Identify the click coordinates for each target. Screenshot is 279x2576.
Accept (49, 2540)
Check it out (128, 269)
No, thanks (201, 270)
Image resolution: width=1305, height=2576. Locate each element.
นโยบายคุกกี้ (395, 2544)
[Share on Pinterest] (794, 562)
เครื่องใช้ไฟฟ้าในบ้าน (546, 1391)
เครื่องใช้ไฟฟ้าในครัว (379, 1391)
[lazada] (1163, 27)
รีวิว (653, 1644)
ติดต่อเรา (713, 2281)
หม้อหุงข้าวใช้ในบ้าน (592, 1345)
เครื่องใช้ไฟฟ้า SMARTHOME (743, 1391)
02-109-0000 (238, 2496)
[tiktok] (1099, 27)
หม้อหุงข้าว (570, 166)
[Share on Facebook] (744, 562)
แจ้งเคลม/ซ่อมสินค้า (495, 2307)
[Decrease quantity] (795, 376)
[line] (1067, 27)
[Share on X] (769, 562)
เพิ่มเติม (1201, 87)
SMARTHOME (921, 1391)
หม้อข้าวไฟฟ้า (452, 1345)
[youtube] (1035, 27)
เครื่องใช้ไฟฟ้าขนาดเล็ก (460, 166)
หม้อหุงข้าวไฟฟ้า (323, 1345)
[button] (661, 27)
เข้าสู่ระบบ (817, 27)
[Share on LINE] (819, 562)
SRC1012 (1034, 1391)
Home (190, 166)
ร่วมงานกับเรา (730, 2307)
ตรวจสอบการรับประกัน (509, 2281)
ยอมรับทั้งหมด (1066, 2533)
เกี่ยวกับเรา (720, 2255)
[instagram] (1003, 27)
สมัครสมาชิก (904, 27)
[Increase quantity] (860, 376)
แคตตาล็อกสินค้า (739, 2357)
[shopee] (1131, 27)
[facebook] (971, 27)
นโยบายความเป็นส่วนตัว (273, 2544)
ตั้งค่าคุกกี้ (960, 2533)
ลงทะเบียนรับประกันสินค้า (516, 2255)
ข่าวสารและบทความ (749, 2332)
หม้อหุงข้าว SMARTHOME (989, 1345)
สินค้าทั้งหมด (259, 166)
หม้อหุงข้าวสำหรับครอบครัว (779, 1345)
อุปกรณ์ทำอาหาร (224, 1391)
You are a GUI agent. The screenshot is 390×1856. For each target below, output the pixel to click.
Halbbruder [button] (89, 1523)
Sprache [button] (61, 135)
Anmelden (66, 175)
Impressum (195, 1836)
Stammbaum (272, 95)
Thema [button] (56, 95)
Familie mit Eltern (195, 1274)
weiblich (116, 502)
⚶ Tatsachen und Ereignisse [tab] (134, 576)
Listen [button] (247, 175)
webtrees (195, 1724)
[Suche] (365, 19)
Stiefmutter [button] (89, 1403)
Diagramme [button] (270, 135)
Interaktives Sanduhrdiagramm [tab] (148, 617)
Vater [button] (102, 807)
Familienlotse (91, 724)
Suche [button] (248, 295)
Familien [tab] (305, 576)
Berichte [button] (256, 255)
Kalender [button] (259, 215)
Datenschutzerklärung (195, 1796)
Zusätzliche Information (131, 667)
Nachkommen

::::::::::

WHAT YOU NEED TO DO: Select from the material above each line in which the string "quantity" appears, and list those lines.

OUTPUT FOR THIS EXERCISE:
[Decrease quantity] (795, 376)
[Increase quantity] (860, 376)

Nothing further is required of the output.